Some entries follow. Reproduce exactly the lines starting at the one with "TOCOBO Juicy Berry Plumping Lip Oil #13" and stopping after the one with "ETUDE Dear Darling Water Gel Tint Ice Cream RD306".

(Saved data entries)
↓↓↓

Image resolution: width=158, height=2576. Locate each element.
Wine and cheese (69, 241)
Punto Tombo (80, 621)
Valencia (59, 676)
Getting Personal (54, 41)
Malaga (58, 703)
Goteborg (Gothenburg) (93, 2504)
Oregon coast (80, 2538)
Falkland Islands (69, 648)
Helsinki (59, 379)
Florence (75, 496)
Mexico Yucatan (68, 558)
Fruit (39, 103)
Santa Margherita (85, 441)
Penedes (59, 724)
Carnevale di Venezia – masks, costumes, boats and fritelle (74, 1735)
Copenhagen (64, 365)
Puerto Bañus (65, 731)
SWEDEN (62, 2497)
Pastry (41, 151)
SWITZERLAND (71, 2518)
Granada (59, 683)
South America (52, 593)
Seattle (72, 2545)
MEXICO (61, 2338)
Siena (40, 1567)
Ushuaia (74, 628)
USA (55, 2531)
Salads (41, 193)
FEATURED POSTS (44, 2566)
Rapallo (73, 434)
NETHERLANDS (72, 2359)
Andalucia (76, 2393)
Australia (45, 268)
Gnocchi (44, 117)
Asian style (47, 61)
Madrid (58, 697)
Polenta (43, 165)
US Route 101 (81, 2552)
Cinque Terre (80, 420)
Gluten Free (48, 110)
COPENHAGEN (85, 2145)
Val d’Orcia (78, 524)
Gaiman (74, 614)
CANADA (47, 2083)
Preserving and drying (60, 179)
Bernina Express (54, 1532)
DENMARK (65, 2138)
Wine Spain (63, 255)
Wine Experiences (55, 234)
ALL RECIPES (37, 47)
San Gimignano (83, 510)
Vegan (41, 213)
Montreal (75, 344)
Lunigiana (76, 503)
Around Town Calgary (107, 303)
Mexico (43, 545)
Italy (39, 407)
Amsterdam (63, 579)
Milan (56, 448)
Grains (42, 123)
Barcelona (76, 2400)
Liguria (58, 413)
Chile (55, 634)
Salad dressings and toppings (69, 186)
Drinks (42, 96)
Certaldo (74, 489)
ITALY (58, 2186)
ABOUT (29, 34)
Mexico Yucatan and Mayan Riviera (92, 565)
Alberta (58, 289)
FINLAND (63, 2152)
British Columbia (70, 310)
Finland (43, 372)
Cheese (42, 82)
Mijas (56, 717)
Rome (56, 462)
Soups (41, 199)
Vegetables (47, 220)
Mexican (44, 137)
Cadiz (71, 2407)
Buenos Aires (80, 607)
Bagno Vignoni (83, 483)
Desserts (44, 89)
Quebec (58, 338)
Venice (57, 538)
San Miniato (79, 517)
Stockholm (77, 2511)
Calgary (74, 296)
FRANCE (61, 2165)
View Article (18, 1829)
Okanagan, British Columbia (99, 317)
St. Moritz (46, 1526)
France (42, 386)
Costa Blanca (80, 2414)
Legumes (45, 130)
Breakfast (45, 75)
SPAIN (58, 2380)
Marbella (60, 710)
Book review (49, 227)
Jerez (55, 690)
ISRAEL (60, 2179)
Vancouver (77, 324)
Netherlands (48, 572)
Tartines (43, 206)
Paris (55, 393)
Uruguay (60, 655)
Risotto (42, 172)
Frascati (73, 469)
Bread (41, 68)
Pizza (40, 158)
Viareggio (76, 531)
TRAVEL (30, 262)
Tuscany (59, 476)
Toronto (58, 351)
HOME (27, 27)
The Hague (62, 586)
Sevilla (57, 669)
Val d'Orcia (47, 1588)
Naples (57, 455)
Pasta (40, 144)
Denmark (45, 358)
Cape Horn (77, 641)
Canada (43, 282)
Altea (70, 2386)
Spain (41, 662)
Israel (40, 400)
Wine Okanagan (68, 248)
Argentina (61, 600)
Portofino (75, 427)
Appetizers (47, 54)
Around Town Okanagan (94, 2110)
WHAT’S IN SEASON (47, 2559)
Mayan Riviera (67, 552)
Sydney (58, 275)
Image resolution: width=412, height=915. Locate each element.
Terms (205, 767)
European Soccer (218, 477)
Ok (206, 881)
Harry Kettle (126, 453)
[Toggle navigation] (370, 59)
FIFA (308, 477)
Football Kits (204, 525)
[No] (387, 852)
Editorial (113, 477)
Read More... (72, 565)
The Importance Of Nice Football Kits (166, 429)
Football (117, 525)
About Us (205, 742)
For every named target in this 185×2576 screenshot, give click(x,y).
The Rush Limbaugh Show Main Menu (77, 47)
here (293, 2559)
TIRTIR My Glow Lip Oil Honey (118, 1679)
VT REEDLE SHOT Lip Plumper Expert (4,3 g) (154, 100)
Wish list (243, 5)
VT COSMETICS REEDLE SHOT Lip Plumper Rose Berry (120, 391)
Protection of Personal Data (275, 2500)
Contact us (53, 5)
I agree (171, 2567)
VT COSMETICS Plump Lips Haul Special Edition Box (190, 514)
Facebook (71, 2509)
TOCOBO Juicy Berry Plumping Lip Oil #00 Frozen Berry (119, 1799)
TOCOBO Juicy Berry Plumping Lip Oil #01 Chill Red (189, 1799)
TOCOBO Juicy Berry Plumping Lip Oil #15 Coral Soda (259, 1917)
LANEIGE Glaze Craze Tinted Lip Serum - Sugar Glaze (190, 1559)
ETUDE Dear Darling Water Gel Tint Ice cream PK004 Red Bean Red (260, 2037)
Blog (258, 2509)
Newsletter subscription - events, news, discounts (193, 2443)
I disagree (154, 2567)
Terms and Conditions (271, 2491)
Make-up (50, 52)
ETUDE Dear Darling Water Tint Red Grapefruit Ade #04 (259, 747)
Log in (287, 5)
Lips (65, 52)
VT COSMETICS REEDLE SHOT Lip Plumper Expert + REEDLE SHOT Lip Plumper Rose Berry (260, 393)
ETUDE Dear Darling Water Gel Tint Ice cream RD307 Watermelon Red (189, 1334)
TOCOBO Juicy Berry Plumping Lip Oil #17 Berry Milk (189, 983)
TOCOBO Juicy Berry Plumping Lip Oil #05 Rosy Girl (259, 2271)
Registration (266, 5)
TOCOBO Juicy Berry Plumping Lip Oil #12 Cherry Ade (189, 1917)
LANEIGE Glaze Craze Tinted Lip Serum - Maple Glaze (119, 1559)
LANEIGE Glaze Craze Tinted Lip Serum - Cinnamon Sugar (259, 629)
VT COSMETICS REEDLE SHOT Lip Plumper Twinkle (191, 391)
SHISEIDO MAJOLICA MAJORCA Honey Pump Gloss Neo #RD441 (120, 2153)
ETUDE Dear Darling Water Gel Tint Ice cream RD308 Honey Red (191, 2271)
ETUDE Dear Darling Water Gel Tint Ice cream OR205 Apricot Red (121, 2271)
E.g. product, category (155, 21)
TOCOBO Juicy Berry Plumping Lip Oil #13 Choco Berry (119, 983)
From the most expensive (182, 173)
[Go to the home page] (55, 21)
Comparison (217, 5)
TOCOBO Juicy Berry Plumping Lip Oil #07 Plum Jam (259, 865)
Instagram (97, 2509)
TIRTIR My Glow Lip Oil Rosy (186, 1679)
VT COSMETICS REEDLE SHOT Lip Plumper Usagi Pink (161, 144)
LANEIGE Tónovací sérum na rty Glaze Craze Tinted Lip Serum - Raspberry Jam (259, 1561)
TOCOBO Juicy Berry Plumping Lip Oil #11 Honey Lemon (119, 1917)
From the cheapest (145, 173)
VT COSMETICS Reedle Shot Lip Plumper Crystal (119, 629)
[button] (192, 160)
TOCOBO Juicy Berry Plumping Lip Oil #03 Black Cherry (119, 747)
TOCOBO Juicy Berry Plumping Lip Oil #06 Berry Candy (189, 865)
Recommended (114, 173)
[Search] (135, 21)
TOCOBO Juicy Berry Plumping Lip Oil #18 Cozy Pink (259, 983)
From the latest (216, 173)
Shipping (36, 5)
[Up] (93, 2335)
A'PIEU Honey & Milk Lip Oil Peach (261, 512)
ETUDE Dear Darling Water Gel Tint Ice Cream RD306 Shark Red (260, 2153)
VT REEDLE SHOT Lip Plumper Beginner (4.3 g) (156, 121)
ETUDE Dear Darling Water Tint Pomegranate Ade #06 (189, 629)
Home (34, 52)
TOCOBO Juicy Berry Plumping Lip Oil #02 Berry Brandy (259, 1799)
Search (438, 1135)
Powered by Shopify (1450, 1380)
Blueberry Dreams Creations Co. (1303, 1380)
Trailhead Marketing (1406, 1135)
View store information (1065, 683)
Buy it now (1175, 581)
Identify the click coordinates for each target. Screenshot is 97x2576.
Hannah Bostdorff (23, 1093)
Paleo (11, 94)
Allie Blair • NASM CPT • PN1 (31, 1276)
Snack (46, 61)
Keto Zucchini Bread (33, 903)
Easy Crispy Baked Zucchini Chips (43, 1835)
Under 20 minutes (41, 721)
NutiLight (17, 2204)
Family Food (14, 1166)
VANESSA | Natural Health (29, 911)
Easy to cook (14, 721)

↑↑↑

**Response:**
TOCOBO Juicy Berry Plumping Lip Oil #13 Choco Berry (119, 983)
From the most expensive (182, 173)
[Go to the home page] (55, 21)
Comparison (217, 5)
TOCOBO Juicy Berry Plumping Lip Oil #07 Plum Jam (259, 865)
Instagram (97, 2509)
TIRTIR My Glow Lip Oil Rosy (186, 1679)
VT COSMETICS REEDLE SHOT Lip Plumper Usagi Pink (161, 144)
LANEIGE Tónovací sérum na rty Glaze Craze Tinted Lip Serum - Raspberry Jam (259, 1561)
TOCOBO Juicy Berry Plumping Lip Oil #11 Honey Lemon (119, 1917)
From the cheapest (145, 173)
VT COSMETICS Reedle Shot Lip Plumper Crystal (119, 629)
[button] (192, 160)
TOCOBO Juicy Berry Plumping Lip Oil #03 Black Cherry (119, 747)
TOCOBO Juicy Berry Plumping Lip Oil #06 Berry Candy (189, 865)
Recommended (114, 173)
[Search] (135, 21)
TOCOBO Juicy Berry Plumping Lip Oil #18 Cozy Pink (259, 983)
From the latest (216, 173)
Shipping (36, 5)
[Up] (93, 2335)
A'PIEU Honey & Milk Lip Oil Peach (261, 512)
ETUDE Dear Darling Water Gel Tint Ice Cream RD306 Shark Red (260, 2153)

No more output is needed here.